MEXICO CITY, MEXICO - NOVEMBER 18: Quarterback Philip Rivers #17 of the Los Angeles Chargers looks down during the game against the Kansas City Chiefs at Estadio Azteca on November 18, 2019 in Mexico City, Mexico. (Photo by Manuel Velasquez/Getty Images)
MEXICO CITY, MEXICO - NOVEMBER 18: Quarterback Philip Rivers #17 of the Los Angeles Chargers looks down during the game against the Kansas City Chiefs at Estadio Azteca on November 18, 2019 in Mexico City, Mexico. (Photo by Manuel Velasquez/Getty Images) /

Injuries, bad luck, and coaching issues can be blamed partially for the downfall of the Los Angeles Chargers from their 2018 form. However, discipline has to be looked at as the main culprit in why the team is so terrible in 2019.

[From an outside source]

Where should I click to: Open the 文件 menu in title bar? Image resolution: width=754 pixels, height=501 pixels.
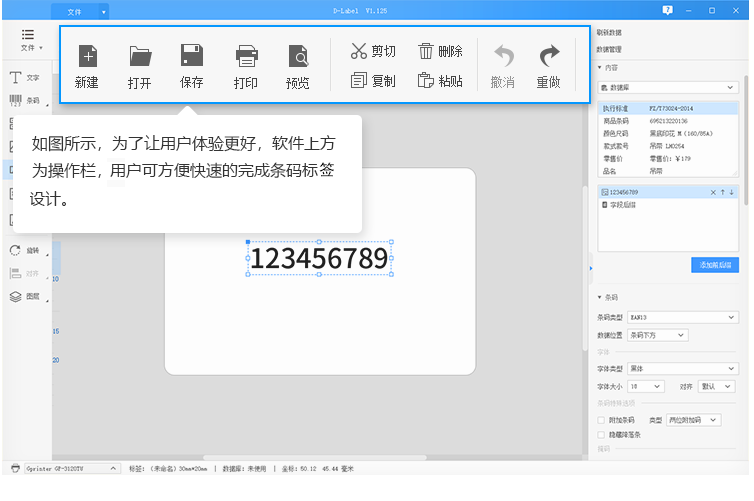(x=81, y=11)
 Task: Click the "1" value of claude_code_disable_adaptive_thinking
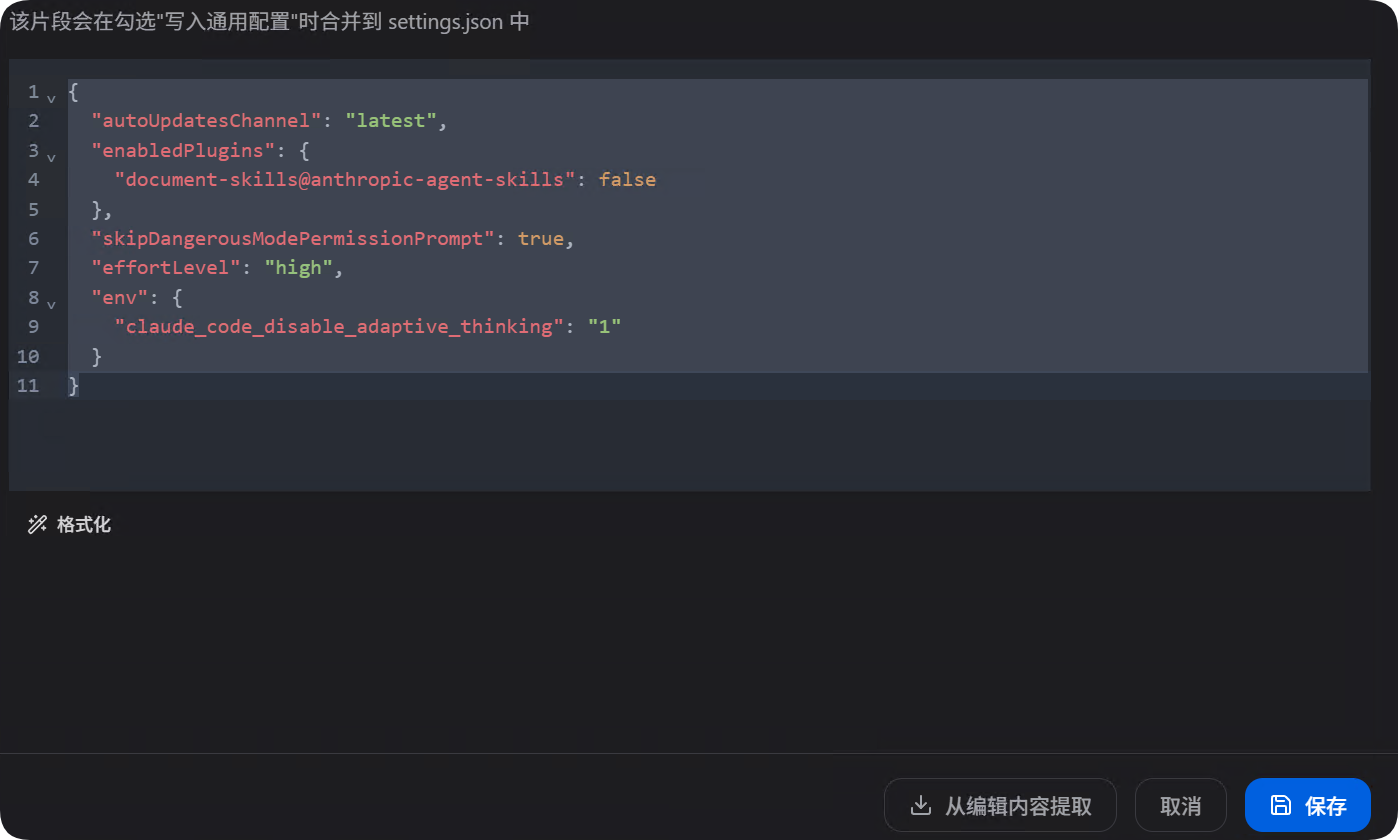604,326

It’s the start of the third quarter. Anthony Lynn just told his team at halftime that they need to cut down on the turnovers, of which they committed three in the first half. On the broadcast, Melanie Collins says this in the keys to the second half segment at the beginning of the third quarter.

Chargers get the ball to start the half. Philip Rivers hands it off to Melvin Gordon, he gets four or five yards, and then is stripped before going down for a fumble.

The loss to the Minnesota Vikings was the absolute worst performance by the Chargers this season. It was all their problems throughout the season escalated to the highest degree. Turnovers, poor offense, dumb penalties, and getting in their own way.

Ever since October started, Rivers has been a turnover machine. Add his interceptions to his fumbles, and he has 21 on the year, equal to the touchdowns he’s thrown. There’s some decline involved in this, considering declining arm strength and a loss of accuracy. But the main culprit is really bad decision-making.

Even in games where the offensive line has played well, like the Mexico game vs. the Kansas City Chiefs, Rivers has made really bad decisions. He ranks second in the league in interceptions to Jameis Winston.

Some of the Rivers stuff is explainable, but the lack of discipline and smart football is potent throughout the entire team. The team is tied with the 1-13 Cincinnati Bengals in turnover differential, at -16. They’re bottom-10 in fumbles per game as well.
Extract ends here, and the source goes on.